Data for locating visible targets
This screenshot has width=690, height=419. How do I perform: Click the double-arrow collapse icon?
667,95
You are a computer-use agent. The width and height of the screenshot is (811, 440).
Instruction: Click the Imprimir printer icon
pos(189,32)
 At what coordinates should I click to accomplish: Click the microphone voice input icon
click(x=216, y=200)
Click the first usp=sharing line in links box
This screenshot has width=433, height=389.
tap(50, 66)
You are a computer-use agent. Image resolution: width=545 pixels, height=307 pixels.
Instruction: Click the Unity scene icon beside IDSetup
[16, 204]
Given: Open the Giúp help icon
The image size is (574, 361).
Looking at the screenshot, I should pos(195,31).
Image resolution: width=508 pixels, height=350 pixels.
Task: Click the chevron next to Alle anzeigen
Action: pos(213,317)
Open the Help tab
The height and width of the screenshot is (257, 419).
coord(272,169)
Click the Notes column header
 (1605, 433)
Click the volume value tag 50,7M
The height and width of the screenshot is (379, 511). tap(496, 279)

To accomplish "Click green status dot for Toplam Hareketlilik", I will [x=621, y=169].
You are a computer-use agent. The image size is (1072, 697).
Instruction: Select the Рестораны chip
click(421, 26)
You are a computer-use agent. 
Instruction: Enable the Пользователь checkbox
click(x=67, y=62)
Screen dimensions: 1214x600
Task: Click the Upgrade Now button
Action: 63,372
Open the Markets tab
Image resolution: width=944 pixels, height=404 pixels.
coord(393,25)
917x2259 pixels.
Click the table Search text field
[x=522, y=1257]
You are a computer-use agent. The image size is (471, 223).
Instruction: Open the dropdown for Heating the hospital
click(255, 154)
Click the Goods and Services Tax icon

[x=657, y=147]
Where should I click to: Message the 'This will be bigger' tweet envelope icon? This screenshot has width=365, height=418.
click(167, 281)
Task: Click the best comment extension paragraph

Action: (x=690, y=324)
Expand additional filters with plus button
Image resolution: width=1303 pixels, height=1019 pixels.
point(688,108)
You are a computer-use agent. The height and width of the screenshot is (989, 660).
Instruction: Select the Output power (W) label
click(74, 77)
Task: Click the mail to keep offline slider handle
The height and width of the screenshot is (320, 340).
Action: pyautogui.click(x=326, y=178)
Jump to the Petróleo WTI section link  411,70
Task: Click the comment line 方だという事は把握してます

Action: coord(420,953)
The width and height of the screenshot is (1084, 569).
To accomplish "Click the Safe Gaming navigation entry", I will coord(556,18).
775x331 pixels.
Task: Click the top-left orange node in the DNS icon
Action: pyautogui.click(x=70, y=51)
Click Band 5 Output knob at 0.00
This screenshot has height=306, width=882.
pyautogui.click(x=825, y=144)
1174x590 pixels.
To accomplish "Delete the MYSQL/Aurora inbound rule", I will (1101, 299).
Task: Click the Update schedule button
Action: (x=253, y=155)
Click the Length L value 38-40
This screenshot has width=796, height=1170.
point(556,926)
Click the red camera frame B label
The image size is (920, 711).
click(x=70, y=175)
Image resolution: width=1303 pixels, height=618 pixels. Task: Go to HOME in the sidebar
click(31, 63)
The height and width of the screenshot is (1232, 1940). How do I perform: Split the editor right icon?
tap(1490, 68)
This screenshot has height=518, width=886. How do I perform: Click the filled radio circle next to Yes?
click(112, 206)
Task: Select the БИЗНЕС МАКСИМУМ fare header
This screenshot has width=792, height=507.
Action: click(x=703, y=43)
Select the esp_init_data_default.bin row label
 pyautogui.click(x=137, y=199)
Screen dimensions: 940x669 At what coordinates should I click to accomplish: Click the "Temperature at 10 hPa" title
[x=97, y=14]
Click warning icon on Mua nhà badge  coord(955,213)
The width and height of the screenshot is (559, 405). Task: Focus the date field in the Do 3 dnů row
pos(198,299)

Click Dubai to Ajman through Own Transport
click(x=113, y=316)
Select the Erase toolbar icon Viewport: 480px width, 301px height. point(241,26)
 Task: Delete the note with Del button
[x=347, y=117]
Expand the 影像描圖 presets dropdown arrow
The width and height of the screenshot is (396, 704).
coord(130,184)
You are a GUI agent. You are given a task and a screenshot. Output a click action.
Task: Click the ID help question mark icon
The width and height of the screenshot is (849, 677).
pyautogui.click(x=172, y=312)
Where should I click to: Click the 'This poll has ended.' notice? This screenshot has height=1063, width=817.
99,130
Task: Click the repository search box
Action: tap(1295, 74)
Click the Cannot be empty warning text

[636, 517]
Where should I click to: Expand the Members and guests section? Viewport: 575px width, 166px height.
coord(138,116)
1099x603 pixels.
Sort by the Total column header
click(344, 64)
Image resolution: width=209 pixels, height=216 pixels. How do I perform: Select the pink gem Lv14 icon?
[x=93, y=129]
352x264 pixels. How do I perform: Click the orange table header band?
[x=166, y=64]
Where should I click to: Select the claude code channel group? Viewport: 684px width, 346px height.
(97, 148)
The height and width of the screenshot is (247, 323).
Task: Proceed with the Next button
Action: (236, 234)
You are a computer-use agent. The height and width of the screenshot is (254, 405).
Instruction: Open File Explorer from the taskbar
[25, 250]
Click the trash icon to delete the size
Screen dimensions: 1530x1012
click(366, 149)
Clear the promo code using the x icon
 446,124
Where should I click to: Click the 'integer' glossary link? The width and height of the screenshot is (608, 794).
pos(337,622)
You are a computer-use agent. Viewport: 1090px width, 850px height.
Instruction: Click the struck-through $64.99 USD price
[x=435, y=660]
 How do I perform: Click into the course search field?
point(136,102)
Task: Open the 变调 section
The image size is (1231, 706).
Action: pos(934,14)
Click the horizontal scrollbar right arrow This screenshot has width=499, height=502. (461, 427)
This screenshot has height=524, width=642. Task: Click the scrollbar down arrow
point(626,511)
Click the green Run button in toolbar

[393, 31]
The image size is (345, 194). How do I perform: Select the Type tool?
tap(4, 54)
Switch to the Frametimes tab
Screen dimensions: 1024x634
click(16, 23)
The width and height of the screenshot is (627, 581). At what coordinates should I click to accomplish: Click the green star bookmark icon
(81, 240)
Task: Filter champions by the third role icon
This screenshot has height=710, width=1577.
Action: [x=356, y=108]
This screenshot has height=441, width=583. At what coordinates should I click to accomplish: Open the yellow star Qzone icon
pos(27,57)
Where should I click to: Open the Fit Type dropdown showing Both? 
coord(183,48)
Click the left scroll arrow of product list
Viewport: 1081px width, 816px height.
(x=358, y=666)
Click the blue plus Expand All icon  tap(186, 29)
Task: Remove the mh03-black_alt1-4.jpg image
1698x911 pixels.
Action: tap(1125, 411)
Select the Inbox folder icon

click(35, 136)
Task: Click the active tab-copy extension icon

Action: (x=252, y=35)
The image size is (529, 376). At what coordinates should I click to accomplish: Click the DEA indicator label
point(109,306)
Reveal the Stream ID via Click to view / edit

The problem: Starting at the top of the listing and stopping after the line that contains "Action: 63,372", switch each "computer-use agent" to "screen assistant" and keep every other word unchanged.

Solution for this problem:
This screenshot has width=690, height=419. How do I perform: Click the double-arrow collapse icon?
667,95
You are a screen assistant. The width and height of the screenshot is (811, 440).
Instruction: Click the Imprimir printer icon
pos(189,32)
 At what coordinates should I click to accomplish: Click the microphone voice input icon
click(x=216, y=200)
Click the first usp=sharing line in links box
This screenshot has width=433, height=389.
tap(50, 66)
You are a screen assistant. Image resolution: width=545 pixels, height=307 pixels.
Instruction: Click the Unity scene icon beside IDSetup
[16, 204]
Given: Open the Giúp help icon
The image size is (574, 361).
Looking at the screenshot, I should pos(195,31).
Image resolution: width=508 pixels, height=350 pixels.
Task: Click the chevron next to Alle anzeigen
Action: pos(213,317)
Open the Help tab
The height and width of the screenshot is (257, 419).
coord(272,169)
Click the Notes column header
 (1605, 433)
Click the volume value tag 50,7M
The height and width of the screenshot is (379, 511). tap(496, 279)

To accomplish "Click green status dot for Toplam Hareketlilik", I will [x=621, y=169].
You are a screen assistant. The image size is (1072, 697).
Instruction: Select the Рестораны chip
click(421, 26)
You are a screen assistant. 
Instruction: Enable the Пользователь checkbox
click(x=67, y=62)
Screen dimensions: 1214x600
Task: Click the Upgrade Now button
Action: 63,372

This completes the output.